• **What the task asks**:
The line containing "Task: Click the 产品管理 section icon" marks the end: restate word for word every line from the first line of the entries below through that one.
** Recorded information follows **
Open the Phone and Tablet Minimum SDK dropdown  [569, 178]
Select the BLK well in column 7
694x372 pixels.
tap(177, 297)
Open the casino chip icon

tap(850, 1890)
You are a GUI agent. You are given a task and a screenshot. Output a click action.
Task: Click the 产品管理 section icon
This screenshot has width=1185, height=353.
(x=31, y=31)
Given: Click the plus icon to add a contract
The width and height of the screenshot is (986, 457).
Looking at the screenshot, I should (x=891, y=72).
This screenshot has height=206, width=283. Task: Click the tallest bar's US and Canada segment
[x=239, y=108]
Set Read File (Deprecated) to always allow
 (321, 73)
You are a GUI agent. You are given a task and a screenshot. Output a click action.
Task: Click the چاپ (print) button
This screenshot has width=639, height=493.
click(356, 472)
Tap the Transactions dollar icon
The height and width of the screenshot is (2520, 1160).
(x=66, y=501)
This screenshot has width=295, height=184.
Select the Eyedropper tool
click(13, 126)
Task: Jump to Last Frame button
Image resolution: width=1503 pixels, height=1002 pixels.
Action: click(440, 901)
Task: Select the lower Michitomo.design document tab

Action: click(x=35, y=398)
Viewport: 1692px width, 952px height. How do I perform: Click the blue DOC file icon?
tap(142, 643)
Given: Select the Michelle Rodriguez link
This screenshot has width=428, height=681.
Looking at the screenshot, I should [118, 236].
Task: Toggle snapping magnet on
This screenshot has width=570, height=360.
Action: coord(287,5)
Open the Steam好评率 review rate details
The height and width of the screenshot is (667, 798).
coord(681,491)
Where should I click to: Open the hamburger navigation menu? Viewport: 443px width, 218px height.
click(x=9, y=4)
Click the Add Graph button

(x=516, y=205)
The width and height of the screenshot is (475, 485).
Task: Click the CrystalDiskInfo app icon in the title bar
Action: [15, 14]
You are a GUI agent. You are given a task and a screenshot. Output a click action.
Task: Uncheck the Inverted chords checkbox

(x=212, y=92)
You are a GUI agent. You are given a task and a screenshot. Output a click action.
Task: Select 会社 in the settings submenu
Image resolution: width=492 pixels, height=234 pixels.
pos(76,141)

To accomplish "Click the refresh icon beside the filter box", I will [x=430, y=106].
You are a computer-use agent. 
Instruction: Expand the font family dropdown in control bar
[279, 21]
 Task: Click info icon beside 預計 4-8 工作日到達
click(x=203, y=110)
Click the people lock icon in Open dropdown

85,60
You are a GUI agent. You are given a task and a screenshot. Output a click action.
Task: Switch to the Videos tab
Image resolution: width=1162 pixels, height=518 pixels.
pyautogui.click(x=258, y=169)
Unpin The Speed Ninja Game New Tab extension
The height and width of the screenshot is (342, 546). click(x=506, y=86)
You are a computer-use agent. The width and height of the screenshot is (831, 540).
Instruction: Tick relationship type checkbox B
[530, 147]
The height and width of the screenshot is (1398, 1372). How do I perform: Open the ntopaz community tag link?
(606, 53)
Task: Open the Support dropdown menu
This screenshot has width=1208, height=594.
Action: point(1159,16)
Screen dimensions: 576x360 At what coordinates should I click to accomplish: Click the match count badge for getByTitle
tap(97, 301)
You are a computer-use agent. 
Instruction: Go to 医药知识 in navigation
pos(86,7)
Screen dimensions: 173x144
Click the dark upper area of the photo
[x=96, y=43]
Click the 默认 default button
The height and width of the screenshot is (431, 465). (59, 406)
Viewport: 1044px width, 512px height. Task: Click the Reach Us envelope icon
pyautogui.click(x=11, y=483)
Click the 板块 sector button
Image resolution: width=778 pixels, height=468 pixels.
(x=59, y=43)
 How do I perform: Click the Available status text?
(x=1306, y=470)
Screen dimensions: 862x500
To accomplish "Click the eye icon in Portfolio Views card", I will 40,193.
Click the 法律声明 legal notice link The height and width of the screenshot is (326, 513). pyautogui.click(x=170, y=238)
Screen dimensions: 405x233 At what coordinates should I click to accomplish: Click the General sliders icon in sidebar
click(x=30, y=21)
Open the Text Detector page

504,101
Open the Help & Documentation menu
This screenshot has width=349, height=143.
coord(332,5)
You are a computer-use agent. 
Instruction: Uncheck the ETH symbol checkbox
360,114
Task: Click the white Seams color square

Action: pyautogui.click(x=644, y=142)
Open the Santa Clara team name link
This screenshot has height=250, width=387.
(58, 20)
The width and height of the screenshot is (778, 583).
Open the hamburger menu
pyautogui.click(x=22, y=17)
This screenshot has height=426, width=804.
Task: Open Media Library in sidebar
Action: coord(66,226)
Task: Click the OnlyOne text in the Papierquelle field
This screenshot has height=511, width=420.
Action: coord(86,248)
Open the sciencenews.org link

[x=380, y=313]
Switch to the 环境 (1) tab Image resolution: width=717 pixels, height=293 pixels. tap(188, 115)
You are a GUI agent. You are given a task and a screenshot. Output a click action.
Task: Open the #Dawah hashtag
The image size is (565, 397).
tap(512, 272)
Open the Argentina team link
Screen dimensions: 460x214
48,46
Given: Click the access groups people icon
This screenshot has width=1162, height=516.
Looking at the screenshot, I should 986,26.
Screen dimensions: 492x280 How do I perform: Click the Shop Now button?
** End of Recorded information **
• **Task output**:
Open the Phone and Tablet Minimum SDK dropdown  [569, 178]
Select the BLK well in column 7
694x372 pixels.
tap(177, 297)
Open the casino chip icon

tap(850, 1890)
You are a GUI agent. You are given a task and a screenshot. Output a click action.
Task: Click the 产品管理 section icon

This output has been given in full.